Last month, we explored blurbs for your stories and how they can captivate potential readers. You can find that activity here. Additionally, all previous topics can be found in the FanFic Con Directory, for your convenience. This month, we will be talking about Plot Structure and Outlines.


Plot Structure and Outline

At its core, plot structure has three parts: a beginning, middle, and end. Each part has its own purpose and challenge. Aristotle was the first to formulate this now well-worn formula in Poetics. He put it this way: “A whole is that which has a beginning, a middle, and an end.” In other words, your audience should be able to watch your story without being distracted with wondering what happened before the story started, what more happened after it ended, or how the characters got from the beginning to the end. Acclaimed dramatists Aaron Sorkin and David Mamet both consider Aristotle’s Poetics to be the primary guide to writing good storylines.

Translating a great story idea onto paper can be overwhelming and intimidating. An outline can provide a sense of control, helping a writer maintain structure while guiding a story along. The outline process, which involves making two crucial decisions before determining a story's plot, allows a writer to explore the best way for the story to unfold. Begin by freely exploring the characters and plot in your story, ignoring structure and constraints. Once you feel you have a direction, proceed to your outline.


1. Write your story's conflict at the top of your outline –To be able to move your characters along, you need to know what they're up against. Ask yourself which conflict category your story falls into: Man versus man? Man versus himself? Or man versus the environment? Once you get a specific idea, you'll be able to move forward.

2. Figure out the resolution – This step involves skipping to the end of your outline, but once you work out the story's resolution, it'll be easier to fill in the plot. Does your character make a decision? Accept his or her shortcomings? Or is it something more dramatic?

3. Write the plot – Now that you have the story's conflict and resolution mapped out, you must figure out how you'll introduce this conflict to the reader and how your character arrives at the resolution. Many short stories have two or three plot developments, followed by an epiphany, which is where insight is revealed to the reader or the main character, leading the story directly to the resolution.

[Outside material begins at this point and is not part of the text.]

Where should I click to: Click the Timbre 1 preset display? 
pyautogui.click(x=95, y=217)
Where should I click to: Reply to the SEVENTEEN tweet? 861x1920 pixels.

4. Determine the story's conclusion – This is the last step on your outline, after the resolution. How does your resolution affect your character? What has changed? These questions will guide you to the story's conclusion.

Content source: How to Write Story Plot: Tips, Tricks, and Margaret Atwood’s Writing Prompts, How to Write an Outline to a Short Story



Discussion
Do you think an outline makes a difference on someone's writing? Do you think it's important to have an outline? How much should you stick to an outline? What happens if your plot progresses outside of the outline?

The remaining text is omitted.